Wednesday, February 17, 2010

Fall 2010: Runway Fashion Color Trends

-New York, NY

Why wait for the home furnishings or gift market to translate and predict the next round of colors in High Point this April? Fashion colors can predict out as far as two years ahead of home furnishings- so Buyers & shop owners can make choices now for the next round of Fall/Holiday purchases and be one step ahead of those who’ll wait.

The Pantone Color Institute surveys New York fashion designers each season to find the most directional colors. Here are the results for the top five that were published this week in Women's Wear Daily:

Purple Orchid Pantone 18-3027
Chocolate Truffle Pantone 19-1526
Woodbine Pantone 18-0538
Oyster Gray 14-1107
Lagoon Pantone 16-5418 ( Color of the Year )

Sedona Sage 18-5105
Chocolate Truffle 19-1526
Woodbine 18-0539
Liberty Pantone 19-3850
Oyster Gray Pantone 14-1107

Please click on images to enlarge detail.

Please consult current Pantone color system publications for accurate color matches.

Monday, February 15, 2010

Perfection in Porcelain

Porcelain is well known to have superior qualities over other types of ceramics- most noticeably its strength therefore the absence of scratches on a plate from using a knife and fork. The other qualities of some porcelain in addition to being chip resistant include; flexibility to go from the freezer to the oven to the table. Now porcelain is available at all sorts price points. Yes, even Wal-Mart offers a basic white dinnerware set. Well, about 6,000 miles away from Bentonville and light years away regarding aesthetics is the home of Nymphenburg.

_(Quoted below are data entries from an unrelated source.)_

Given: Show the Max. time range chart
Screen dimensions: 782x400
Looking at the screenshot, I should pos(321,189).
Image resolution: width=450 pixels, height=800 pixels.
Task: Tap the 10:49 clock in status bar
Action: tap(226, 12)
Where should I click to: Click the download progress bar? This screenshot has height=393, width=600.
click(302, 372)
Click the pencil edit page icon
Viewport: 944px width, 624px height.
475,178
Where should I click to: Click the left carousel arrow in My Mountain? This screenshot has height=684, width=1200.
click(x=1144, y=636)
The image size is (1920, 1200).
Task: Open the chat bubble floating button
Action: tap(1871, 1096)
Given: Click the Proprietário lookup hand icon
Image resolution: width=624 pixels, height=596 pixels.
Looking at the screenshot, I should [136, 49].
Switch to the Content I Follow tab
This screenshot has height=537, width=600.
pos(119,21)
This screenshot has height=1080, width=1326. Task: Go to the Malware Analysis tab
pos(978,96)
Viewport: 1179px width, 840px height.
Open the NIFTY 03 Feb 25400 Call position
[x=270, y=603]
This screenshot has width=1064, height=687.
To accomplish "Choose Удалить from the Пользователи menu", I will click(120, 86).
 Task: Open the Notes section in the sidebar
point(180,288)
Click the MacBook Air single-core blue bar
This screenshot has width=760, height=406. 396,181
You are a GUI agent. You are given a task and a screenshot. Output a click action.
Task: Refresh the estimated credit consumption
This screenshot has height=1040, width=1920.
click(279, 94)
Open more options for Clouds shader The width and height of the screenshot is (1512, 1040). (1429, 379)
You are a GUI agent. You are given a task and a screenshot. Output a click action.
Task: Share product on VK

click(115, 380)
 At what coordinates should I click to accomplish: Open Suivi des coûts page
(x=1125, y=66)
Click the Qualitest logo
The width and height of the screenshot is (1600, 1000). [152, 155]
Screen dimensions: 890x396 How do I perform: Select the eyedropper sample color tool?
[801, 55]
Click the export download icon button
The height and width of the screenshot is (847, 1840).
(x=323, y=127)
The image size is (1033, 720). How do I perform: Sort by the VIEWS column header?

Today I want to highlight some of the new decorative items being offered from this premier porcelain maker.

Porzellan Manufaktur Nymphenburg has been handcrafting fine porcelain for 260 years. Porcelain services, figures, and objects of premium quality and purity have been produced at this location since the 18th century. This is no ordinary ‘factory’ location- the palace owned by the royal family of Bavaria is a popular tourist destination complete with gardens and canals. For years, it has been a best-kept secret among those who demand only the finest porcelain available. Each piece is made by hand based on the strictly guarded formulas and processes that have been passed down from generation to generation.

Porcelain was a highly desirable commodity during the baroque period. At the time, it only came from China and so, during the 18th century, attempts were undertaken in Europe to produce what was referred to as "white gold". The fragile and gentle character of this porcelain did not only meet the aesthetic of the time – it also reflected the preference for everything extravagant and playful. Which remains the case to this day as experts and collectors of Nymphenburg see its quality and refinement as unique.

Since its founding Nymphenburg has received many prizes and may be admired in some of the world's major art and design collections; MoMA and the Cooper Hewitt in New York, as well as the Stedelijk Museum in Amsterdam. Nymphenburg is involved in many collaborations with contemporary designers such as Ted Muehling, Hella Jongerias, and about a dozen others. ( Image of Jongerias 'Four Seasons' tea pot 2007). With such provenance it is not surprising to see that Moss is one of the more visible retail outlets in the US. Kneen & Co. is an authorized distributor based in Chicago stocking a significant amount of SKUs.